High Performance, Secure Desktop Service for Regulated Industries
And even as general public cloud companies and more focused cloud computing providers offer DaaS and virtual productivity solutions, some niche operators feel those will never be good enough for the most tightly governed business segments. For sectors like finance and healthcare, they must have a desktop as a service solution diagramed on a clean sheet of paper. It gives new interpretation to the phrase “the ends justify the means” when your rulebook covers entire swaths of federal law.
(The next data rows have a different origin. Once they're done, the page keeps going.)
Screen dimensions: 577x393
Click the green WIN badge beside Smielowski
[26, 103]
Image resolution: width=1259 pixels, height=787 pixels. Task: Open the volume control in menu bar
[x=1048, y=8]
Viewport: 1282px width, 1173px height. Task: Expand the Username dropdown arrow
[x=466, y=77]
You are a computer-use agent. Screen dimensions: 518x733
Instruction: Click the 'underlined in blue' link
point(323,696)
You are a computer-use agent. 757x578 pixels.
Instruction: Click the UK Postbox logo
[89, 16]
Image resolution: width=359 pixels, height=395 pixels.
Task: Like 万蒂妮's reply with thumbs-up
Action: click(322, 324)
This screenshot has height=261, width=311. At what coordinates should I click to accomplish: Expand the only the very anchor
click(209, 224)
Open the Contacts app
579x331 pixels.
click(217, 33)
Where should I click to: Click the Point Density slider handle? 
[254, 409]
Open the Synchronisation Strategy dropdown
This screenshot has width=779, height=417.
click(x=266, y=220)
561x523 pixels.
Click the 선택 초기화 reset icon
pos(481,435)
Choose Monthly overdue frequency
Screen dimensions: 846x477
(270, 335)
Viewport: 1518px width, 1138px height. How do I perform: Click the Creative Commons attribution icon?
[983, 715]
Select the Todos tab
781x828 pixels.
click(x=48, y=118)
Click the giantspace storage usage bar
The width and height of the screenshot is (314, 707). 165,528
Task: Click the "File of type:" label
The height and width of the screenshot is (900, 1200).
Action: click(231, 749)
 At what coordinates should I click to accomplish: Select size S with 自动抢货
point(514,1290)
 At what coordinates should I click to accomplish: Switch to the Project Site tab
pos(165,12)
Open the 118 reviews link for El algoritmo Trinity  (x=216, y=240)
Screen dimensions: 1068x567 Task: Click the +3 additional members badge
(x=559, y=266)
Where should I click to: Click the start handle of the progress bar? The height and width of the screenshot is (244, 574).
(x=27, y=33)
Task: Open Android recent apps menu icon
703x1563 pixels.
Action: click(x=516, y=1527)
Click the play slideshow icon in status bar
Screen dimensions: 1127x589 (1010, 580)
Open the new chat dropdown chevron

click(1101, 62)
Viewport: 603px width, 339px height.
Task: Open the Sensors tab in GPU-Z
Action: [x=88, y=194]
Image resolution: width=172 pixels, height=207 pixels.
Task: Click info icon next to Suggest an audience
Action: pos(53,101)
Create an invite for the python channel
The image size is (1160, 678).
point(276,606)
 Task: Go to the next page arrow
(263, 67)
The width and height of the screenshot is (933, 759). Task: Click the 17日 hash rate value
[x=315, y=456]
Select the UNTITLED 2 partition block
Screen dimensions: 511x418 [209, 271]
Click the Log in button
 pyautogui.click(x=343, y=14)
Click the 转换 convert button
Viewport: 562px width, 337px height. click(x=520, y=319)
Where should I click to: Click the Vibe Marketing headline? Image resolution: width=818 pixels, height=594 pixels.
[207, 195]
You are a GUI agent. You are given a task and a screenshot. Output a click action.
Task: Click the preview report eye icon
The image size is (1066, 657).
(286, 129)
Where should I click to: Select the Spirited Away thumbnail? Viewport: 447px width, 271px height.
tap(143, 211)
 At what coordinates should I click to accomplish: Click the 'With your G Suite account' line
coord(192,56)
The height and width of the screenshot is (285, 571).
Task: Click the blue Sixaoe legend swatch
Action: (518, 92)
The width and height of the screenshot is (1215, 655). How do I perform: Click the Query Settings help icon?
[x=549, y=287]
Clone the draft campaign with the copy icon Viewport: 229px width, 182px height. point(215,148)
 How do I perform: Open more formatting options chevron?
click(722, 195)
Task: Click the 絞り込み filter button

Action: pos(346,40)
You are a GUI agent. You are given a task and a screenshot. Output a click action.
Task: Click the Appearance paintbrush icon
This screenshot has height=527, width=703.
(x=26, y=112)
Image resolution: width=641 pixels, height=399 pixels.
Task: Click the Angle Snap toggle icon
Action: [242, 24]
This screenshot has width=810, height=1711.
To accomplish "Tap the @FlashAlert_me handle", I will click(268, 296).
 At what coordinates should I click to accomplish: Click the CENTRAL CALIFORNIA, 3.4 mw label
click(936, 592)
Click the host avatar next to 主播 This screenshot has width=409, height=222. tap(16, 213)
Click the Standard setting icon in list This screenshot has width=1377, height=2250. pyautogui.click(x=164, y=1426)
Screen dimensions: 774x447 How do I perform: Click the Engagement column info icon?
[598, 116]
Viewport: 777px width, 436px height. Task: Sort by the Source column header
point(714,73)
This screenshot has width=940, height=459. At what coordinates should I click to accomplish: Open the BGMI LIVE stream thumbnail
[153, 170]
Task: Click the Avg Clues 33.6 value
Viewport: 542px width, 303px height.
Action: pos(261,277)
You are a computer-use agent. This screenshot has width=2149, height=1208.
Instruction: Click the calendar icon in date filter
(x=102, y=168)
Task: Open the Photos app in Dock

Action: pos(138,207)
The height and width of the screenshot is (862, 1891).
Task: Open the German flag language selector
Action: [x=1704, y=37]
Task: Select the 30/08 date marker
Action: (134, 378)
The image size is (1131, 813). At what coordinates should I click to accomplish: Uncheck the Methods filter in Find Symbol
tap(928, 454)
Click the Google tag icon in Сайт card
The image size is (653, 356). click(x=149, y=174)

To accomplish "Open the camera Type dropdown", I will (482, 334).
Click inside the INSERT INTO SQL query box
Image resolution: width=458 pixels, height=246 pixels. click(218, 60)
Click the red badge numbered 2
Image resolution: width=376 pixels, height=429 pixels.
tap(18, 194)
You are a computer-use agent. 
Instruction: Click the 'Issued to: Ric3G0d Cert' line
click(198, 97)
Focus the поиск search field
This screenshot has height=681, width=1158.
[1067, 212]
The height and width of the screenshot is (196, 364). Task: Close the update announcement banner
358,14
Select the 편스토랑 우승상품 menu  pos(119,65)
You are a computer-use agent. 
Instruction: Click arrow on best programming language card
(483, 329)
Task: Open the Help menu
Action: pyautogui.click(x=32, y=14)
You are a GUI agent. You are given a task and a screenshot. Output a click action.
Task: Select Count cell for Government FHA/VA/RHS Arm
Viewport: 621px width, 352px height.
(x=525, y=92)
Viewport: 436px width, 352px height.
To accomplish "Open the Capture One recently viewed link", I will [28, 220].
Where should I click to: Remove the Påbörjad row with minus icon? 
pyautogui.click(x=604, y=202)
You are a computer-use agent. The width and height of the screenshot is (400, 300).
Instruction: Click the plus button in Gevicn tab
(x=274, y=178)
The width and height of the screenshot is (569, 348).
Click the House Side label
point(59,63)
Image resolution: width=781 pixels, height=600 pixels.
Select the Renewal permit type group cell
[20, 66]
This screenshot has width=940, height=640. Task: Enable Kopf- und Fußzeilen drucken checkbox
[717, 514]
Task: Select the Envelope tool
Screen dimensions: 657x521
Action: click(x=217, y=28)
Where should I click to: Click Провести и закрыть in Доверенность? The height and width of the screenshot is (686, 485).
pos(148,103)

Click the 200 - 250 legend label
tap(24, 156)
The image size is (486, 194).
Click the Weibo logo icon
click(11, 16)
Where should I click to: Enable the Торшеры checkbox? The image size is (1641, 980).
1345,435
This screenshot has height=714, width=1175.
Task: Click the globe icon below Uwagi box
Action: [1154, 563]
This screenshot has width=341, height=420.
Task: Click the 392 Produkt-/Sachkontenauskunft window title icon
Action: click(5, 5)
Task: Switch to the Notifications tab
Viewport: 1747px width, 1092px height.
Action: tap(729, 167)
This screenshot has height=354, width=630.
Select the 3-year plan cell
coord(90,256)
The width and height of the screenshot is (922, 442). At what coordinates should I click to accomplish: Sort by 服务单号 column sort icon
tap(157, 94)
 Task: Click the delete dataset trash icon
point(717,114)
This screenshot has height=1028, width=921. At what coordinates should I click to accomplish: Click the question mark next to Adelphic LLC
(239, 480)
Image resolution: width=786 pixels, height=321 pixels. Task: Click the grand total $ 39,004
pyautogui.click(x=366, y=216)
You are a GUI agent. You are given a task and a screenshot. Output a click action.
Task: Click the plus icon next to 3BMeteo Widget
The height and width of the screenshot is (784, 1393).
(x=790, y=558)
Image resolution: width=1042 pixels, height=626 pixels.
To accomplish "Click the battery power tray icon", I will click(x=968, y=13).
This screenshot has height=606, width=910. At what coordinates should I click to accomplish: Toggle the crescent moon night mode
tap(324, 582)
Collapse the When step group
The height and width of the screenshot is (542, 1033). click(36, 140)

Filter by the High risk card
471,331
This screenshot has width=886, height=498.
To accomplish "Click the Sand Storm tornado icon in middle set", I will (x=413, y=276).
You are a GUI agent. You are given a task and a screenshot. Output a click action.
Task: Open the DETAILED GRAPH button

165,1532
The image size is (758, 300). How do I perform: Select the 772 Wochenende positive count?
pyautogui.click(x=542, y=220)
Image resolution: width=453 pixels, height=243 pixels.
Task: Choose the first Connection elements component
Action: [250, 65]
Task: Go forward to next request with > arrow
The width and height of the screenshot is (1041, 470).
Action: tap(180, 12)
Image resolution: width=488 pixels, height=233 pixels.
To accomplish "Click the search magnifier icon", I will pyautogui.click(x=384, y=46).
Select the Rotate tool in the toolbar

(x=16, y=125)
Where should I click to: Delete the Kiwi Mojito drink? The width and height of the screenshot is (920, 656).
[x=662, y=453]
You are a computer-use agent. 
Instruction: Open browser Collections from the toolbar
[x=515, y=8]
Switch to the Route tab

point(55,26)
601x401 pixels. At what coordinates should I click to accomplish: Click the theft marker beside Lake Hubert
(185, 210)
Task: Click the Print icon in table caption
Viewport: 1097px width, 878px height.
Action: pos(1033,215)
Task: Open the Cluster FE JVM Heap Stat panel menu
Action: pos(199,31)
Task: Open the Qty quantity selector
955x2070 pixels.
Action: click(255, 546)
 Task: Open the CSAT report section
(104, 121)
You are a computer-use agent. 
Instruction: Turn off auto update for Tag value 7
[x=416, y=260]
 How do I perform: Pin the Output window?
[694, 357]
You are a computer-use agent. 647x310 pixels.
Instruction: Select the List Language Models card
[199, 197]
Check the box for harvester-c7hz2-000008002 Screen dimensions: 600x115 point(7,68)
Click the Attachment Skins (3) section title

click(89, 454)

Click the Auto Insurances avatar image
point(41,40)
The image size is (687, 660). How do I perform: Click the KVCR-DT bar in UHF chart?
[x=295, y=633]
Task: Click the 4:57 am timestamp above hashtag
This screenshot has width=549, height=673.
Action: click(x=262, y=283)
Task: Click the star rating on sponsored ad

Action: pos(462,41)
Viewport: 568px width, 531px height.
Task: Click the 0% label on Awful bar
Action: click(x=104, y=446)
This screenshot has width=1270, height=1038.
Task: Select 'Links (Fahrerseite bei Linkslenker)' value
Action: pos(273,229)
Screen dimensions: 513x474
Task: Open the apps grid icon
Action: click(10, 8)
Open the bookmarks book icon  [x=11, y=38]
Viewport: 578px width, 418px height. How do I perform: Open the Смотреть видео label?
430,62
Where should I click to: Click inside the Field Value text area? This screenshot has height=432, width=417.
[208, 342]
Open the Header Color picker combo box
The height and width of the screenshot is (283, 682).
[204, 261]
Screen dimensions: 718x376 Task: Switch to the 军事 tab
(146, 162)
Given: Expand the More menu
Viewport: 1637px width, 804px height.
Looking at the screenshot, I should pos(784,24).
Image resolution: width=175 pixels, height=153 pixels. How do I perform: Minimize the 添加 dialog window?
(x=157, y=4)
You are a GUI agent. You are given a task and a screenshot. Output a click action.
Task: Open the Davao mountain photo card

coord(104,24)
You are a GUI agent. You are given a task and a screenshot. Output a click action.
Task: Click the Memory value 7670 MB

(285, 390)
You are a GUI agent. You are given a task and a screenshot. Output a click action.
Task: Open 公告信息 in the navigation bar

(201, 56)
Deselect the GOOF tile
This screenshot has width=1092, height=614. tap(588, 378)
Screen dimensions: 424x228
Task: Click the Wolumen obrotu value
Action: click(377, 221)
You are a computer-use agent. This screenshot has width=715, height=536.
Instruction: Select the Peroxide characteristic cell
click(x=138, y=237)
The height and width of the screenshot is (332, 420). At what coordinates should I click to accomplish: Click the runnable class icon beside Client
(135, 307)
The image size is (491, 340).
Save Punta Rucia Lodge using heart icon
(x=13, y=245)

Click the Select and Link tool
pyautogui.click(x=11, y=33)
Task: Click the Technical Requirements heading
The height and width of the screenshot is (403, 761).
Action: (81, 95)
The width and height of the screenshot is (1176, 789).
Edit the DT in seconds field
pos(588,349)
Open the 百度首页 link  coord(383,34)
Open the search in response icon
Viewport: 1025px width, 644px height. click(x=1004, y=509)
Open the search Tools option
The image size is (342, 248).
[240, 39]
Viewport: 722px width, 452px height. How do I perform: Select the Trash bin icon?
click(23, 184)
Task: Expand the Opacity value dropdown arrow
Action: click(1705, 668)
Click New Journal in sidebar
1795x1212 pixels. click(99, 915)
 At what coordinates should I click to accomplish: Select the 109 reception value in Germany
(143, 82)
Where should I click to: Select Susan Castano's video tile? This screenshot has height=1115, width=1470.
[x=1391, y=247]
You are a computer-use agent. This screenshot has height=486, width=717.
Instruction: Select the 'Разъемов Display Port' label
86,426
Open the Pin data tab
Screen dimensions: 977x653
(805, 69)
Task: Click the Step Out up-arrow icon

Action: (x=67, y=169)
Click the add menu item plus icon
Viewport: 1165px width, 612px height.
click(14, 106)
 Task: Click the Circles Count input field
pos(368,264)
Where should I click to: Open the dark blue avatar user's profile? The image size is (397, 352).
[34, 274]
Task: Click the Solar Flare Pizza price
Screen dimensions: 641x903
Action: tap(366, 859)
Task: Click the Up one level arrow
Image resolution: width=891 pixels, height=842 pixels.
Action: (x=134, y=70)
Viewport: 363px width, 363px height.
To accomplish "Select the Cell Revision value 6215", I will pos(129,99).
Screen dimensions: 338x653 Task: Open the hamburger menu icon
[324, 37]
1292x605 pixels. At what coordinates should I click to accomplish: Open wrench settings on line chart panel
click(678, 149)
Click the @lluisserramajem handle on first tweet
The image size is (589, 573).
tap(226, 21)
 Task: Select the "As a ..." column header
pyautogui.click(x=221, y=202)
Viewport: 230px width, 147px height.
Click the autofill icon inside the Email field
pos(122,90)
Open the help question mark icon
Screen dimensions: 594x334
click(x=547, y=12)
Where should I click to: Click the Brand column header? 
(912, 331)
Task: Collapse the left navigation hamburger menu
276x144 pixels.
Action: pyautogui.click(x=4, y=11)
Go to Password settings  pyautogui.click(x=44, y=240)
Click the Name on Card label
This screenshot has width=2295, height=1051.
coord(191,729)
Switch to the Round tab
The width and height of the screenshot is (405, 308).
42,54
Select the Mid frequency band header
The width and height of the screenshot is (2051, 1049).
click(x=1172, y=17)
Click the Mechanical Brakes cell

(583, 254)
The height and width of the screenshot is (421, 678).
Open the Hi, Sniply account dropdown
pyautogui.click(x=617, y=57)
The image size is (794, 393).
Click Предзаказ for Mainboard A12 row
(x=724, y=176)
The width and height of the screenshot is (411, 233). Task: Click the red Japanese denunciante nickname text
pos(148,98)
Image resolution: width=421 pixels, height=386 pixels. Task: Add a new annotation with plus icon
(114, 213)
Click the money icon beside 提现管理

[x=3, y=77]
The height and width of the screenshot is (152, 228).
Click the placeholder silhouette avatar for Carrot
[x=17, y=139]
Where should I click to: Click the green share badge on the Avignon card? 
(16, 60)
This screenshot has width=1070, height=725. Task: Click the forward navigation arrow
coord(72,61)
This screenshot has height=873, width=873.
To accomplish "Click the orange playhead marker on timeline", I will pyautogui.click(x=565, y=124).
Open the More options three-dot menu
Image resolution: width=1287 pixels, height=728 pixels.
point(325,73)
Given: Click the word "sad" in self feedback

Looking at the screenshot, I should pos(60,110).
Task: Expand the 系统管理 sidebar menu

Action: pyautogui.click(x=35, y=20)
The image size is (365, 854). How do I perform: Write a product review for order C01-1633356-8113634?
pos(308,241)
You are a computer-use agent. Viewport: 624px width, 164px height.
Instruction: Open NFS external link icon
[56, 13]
“A fully managed DaaS experience includes post-implementation support and offers PCI and HIPAA compliant solutions to meet the needs of highly regulated industries,” says Margie Sims, vice president, sales, Dizzion, a DaaS and EUC solutions provider. “Virtualization designed to enhance end user computing is far more advanced and helpful than simple online suites. With off-the-shelf products customers get what they get, with no help or expertise involved. It’s just the same old software instead of a worthwhile experience.”
According to Sims, her company offers desktop as a service that was built from the ground up on infrastructure specifically to support virtual desktops with a high performance user experience. But in contrast to Google Apps and other online office suite virtual applications, its DaaS runs in a more secure, comprehensive desktop environment. For example, it gives companies real control over how data and documents are accessed, handled and saved (e.g., prohibits printing, screen captures, saving to an external drive). MSPs can offer this service, too.
“A committed DaaS partner allows MSPs to extend their portfolio all the way to the desktop,” Sims says. “This provides partners access to the application lay of a customer and helps them better understand the business needs, which opens the door to additional opportunities. Dizzion works extensively with MSPs in reseller arrangements to align with their expertise and got-to-market strategies.”